▸ Что нужно сделать: Перепишите часть отрывка о Достоевском и Белинском между словами «Достоевский не оправдал» и «от его влияния.» включительно, подставив «Федор Михайлович» вместо «Достоевский».

▸ Фрагмент текста:
Достоевский не оправдал надежд Белинского, поскольку не пошел по тому пути, на который Белинский хотел его поставить, пустился в исследования человеческих характеров вместо того, чтобы заниматься социальной проблематикой. И тем не менее даже после фактического разрыва с Белинским Достоевский не сразу освободился от его влияния.
С. Д. Яновский
В 1847 году Белинский написал открытое письмо Гоголю, обрушившись на него с нападками за книгу «Выбранные места из переписки с друзьями». В этой книге Гоголь, известный всей России своей сатирической прозой, решился изложить свои взгляды на христианство, Православие, судьбу России. Книга подверглась критике с разных сторон. Еще на этапе подготовки к изданию на нее пыталась наложить вето духовная цензура на том основании, что понятия о Церкви Русской и духовенстве в книге показались цензору «конфузными». Сам факт обращения светского писателя к духовным вопросам смутил цензора. Это препятствие, однако, удалось преодолеть, книгу напечатали с разрешения Святейшего Синода. Тогда уже за нее взялась либеральная критика, с точки зрения которой оценки, сделанные Гоголем, были тенденциозными и реакционными.
В своей книге Гоголь с большим вдохновением говорит о Церкви: «Духовенство наше не бездействует. Я очень знаю, что в глубине монастырей и в тишине келий готовятся неопровержимые сочинения в защиту Церкви нашей. Но дела свои они делают лучше, нежели мы: они не торопятся и, зная, чего требует такой предмет, совершают свой труд в глубоком спокойствии, молясь, воспитывая самих себя, изгоняя из души своей все страстное, похожее на неуместную, безумную горячку, возвышая свою душу на ту высоту бесстрастия небесного, на которой ей следует пребывать… Эта Церковь, которая, как целомудренная дева, сохранилась одна только от времен апостольских в непорочной первоначальной чистоте своей, эта Церковь, которая вся с своими глубокими догматами и малейшими обрядами наружными как бы снесена прямо с Неба для русского народа, которая одна в силах разрешить все узлы недоумения и вопросы наши, которая может произвести неслыханное чудо в виду всей Европы, заставив у нас всякое сословье, званье и должность войти в их законные границы и пределы и, не изменив ничего в государстве, дать силу России изумить весь мир согласной стройностью того же самого организма, которым она доселе пугала, – и эта Церковь нами незнаема!»

▸ Исходные данные:
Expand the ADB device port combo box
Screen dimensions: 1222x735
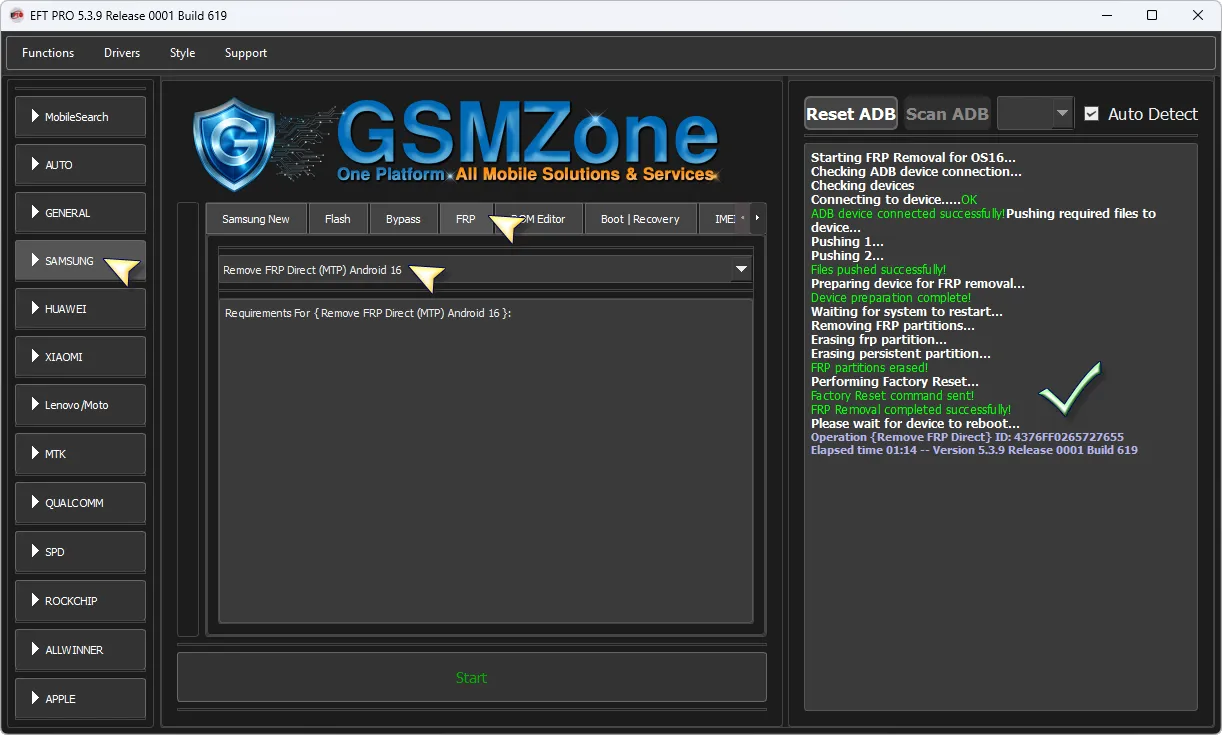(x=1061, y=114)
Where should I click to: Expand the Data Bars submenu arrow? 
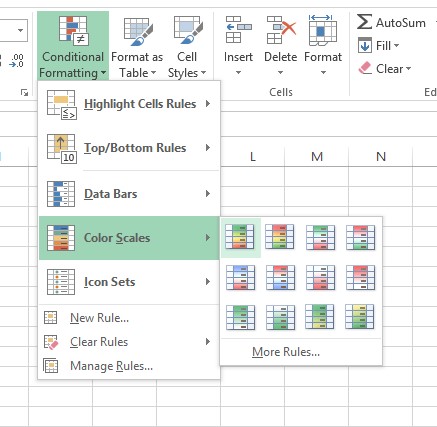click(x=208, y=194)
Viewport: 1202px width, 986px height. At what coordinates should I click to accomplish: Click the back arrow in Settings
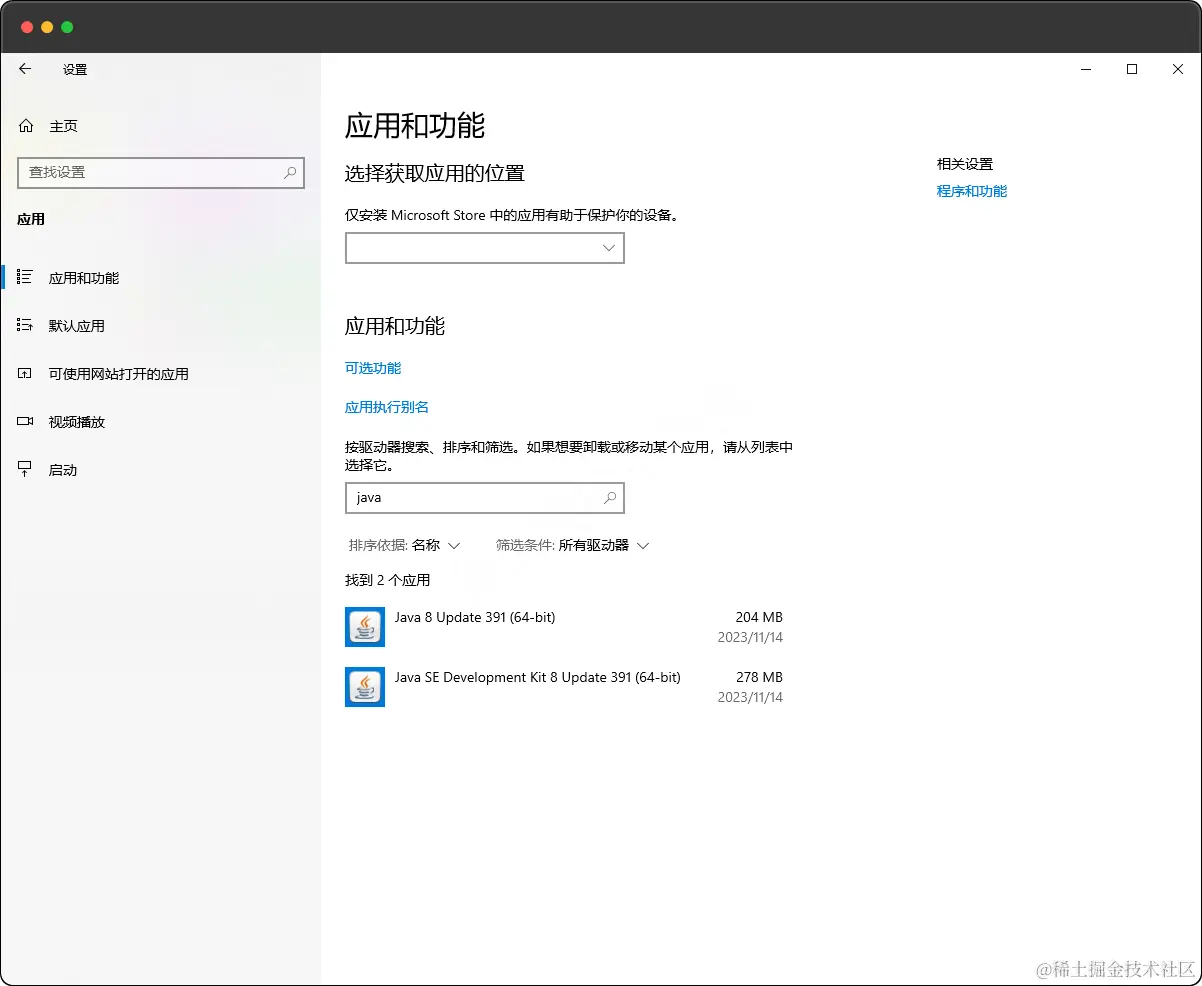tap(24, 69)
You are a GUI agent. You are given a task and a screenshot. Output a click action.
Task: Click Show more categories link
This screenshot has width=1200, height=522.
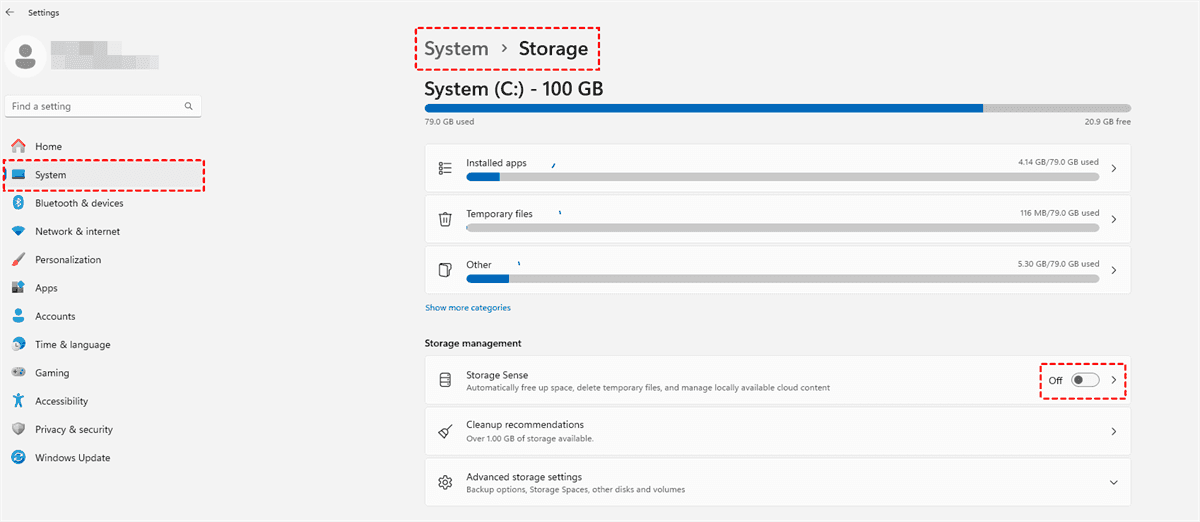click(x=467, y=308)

--

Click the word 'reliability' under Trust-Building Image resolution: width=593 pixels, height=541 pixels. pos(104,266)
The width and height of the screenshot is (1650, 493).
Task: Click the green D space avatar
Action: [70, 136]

▸ Выполненное задание:
Федор Михайлович не оправдал надежд Белинского, поскольку не пошел по тому пути, на который Белинский хотел его поставить, пустился в исследования человеческих характеров вместо того, чтобы заниматься социальной проблематикой. И тем не менее даже после фактического разрыва с Белинским Федор Михайлович не сразу освободился от его влияния.